THE EXERCISE:
Pick out each line in the material below that contains the string "from", and copy those lines. Case counts.

Extracted records:
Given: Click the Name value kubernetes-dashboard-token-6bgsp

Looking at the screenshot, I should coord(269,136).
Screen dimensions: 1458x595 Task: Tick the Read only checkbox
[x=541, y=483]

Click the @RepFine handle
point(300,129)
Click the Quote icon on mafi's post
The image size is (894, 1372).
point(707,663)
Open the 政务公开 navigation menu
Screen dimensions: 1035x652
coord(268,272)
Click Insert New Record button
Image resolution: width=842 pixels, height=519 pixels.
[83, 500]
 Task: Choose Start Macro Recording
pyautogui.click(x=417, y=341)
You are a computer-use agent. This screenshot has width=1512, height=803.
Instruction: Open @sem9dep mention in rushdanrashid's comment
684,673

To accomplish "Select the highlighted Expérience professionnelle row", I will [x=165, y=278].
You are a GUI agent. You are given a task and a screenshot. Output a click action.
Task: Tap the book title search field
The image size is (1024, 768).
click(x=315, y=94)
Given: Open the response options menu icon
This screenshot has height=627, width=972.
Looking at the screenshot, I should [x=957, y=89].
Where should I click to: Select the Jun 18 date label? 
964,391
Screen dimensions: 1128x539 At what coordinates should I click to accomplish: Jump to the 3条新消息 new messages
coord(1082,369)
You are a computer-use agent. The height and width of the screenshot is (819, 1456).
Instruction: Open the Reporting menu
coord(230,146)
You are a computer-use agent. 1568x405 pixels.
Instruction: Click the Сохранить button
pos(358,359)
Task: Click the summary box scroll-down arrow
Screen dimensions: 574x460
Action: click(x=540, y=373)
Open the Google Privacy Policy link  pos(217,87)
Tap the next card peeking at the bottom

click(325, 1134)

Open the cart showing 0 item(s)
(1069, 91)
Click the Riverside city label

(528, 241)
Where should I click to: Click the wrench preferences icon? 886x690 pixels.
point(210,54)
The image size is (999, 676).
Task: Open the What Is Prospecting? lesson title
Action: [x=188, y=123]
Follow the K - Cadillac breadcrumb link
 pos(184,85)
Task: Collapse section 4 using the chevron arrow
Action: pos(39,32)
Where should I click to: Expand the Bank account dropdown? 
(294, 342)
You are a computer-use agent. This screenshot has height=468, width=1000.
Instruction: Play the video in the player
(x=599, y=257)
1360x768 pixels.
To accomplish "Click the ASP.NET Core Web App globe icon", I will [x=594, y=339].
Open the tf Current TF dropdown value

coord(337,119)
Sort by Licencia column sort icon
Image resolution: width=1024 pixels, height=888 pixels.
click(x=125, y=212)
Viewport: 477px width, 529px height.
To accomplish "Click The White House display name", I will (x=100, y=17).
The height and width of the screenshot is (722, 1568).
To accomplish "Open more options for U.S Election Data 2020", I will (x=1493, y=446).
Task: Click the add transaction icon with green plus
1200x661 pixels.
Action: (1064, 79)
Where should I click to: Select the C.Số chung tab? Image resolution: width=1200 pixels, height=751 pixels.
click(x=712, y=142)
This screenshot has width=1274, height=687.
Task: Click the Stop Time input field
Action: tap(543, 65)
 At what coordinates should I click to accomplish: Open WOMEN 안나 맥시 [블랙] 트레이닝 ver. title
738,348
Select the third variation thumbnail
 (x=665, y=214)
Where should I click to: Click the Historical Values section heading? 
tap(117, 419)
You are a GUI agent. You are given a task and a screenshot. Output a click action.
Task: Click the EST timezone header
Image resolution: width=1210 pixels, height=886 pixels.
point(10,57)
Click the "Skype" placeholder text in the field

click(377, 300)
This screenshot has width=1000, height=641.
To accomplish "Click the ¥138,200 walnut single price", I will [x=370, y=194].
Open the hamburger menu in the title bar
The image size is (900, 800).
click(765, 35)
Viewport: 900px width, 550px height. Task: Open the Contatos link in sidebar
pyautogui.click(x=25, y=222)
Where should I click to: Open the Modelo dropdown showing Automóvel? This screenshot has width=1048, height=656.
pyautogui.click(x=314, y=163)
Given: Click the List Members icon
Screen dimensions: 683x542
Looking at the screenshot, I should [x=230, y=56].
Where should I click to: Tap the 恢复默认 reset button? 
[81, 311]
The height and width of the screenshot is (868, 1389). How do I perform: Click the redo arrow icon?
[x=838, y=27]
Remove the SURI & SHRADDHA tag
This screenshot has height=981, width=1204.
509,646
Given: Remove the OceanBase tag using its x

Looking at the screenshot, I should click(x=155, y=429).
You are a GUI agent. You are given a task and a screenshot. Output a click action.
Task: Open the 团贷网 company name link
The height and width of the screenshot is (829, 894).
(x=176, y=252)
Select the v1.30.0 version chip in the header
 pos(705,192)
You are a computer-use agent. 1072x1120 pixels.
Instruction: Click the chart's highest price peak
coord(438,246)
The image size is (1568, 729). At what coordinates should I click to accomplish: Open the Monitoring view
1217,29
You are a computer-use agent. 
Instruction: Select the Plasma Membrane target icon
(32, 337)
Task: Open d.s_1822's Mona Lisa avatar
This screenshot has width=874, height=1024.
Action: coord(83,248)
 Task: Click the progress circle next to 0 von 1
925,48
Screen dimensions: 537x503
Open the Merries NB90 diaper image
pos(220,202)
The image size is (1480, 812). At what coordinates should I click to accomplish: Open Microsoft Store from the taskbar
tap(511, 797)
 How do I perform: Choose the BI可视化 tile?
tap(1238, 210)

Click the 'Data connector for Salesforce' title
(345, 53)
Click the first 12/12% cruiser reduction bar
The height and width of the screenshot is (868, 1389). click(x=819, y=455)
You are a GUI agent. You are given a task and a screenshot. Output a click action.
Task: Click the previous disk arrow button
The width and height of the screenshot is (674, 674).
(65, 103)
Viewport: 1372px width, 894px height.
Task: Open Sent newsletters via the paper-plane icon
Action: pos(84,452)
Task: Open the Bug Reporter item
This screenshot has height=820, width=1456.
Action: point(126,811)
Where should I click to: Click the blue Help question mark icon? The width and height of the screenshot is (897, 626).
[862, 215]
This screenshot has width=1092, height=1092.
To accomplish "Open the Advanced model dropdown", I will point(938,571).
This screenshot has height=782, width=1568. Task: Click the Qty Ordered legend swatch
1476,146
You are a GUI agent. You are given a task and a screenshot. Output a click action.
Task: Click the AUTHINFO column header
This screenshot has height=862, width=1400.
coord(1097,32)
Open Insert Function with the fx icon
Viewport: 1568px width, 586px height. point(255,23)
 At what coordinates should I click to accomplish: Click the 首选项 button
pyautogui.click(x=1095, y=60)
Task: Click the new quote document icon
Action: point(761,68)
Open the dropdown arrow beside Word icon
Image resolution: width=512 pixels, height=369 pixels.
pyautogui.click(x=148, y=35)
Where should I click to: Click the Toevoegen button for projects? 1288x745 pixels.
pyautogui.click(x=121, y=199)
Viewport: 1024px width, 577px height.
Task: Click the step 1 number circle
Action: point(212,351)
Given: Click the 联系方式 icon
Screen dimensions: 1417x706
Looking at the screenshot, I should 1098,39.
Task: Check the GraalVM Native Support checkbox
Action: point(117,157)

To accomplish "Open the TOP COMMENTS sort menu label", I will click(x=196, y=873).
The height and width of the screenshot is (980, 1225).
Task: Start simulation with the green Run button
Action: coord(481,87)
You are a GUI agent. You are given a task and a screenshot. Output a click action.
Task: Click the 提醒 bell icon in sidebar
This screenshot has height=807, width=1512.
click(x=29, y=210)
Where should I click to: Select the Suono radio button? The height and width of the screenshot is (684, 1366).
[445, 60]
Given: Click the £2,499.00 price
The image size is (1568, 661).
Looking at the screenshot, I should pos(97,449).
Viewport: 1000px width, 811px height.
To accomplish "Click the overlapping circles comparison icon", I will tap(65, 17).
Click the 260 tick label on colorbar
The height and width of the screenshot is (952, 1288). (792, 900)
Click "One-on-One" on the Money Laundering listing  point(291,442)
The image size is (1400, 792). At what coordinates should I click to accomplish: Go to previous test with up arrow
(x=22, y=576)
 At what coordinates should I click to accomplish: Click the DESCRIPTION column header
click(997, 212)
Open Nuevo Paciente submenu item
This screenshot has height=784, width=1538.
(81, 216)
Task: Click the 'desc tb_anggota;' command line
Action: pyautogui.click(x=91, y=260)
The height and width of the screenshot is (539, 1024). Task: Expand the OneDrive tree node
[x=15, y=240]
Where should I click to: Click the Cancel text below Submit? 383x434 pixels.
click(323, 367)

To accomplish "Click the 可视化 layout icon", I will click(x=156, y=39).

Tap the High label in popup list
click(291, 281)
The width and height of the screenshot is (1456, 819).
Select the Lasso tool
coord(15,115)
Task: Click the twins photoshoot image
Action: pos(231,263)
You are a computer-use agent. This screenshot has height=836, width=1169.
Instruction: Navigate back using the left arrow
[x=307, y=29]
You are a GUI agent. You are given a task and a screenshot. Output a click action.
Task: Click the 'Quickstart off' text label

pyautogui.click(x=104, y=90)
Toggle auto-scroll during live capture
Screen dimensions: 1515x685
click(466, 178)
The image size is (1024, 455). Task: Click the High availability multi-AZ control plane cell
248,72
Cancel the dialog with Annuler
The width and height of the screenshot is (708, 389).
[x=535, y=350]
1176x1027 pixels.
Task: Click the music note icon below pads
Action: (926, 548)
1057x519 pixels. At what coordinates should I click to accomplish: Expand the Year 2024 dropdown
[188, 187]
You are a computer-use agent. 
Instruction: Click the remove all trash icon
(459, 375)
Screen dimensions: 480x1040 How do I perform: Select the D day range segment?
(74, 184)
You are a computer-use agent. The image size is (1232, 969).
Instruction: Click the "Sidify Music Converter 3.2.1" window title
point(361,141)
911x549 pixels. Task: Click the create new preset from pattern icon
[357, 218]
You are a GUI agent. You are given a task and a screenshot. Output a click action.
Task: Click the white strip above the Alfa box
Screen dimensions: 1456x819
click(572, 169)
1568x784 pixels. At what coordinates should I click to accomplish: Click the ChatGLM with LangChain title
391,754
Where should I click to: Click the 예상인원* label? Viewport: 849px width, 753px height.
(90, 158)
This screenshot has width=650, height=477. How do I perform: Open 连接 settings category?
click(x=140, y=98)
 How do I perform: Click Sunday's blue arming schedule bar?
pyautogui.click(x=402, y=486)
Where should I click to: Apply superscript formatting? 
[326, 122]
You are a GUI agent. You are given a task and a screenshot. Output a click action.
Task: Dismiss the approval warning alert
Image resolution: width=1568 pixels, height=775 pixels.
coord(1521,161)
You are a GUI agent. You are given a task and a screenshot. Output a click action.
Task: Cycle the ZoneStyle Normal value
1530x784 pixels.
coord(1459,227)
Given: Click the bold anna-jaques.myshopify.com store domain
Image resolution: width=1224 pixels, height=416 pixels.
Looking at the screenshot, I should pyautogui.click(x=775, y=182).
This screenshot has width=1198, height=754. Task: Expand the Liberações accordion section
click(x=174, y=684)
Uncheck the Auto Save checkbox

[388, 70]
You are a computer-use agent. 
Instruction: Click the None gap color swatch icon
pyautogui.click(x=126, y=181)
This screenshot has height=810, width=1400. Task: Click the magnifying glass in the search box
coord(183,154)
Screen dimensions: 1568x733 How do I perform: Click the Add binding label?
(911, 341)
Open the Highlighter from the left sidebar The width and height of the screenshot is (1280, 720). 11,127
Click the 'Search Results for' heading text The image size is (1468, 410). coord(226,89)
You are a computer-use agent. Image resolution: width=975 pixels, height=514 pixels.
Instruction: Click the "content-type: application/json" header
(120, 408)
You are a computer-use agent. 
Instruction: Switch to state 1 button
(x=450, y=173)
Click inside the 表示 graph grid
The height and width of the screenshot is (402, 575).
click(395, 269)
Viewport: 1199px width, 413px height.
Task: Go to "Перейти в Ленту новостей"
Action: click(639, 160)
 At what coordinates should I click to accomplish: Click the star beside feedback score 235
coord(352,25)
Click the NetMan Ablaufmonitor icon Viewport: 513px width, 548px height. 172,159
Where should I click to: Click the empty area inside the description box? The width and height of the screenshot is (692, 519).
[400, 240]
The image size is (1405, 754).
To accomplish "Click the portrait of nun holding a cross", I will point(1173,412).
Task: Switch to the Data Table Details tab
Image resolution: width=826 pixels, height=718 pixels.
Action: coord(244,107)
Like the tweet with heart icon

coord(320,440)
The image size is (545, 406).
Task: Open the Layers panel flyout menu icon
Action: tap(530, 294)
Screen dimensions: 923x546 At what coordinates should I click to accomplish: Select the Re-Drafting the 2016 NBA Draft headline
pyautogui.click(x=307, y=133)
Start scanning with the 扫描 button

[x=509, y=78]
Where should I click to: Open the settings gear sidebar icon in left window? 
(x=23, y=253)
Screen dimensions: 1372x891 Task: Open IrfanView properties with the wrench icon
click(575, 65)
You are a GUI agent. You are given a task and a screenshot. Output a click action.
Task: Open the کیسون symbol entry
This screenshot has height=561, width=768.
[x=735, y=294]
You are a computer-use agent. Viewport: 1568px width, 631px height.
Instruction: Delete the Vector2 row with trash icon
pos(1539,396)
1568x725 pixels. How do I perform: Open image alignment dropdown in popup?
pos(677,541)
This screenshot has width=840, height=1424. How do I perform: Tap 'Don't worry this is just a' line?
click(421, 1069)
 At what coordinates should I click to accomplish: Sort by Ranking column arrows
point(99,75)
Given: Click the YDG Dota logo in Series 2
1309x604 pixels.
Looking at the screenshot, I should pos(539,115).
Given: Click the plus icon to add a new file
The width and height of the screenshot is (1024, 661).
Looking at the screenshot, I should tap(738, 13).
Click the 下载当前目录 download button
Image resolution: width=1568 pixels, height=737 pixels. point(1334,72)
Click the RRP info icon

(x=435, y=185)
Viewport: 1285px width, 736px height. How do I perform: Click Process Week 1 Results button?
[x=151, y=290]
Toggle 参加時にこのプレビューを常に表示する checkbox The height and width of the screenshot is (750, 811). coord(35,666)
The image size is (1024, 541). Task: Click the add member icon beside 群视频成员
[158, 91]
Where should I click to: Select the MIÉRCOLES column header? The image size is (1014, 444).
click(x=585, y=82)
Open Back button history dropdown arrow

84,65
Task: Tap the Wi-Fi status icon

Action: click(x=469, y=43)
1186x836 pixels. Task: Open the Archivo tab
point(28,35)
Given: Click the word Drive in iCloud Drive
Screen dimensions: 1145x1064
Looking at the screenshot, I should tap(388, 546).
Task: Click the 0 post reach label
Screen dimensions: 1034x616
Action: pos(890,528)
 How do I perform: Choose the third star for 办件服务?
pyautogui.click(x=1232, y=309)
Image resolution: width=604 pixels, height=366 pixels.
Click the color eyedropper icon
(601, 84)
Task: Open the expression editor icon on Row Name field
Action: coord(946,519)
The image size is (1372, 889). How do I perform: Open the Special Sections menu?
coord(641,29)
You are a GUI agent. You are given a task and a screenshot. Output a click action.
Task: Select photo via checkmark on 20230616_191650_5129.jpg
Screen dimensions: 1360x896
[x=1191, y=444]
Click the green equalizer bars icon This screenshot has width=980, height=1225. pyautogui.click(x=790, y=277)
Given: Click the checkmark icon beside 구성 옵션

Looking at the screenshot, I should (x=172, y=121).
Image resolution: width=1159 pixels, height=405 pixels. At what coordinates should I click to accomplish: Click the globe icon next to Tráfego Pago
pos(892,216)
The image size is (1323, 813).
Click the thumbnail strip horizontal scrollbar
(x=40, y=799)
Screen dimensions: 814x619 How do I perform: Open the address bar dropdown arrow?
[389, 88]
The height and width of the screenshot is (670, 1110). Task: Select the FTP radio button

ANSWER BELOW:
The image size is (1480, 812). At what coordinates should I click to accomplish: Open Microsoft Store from the taskbar
911x549 pixels. Task: Click the create new preset from pattern icon
Open the Highlighter from the left sidebar The width and height of the screenshot is (1280, 720). 11,127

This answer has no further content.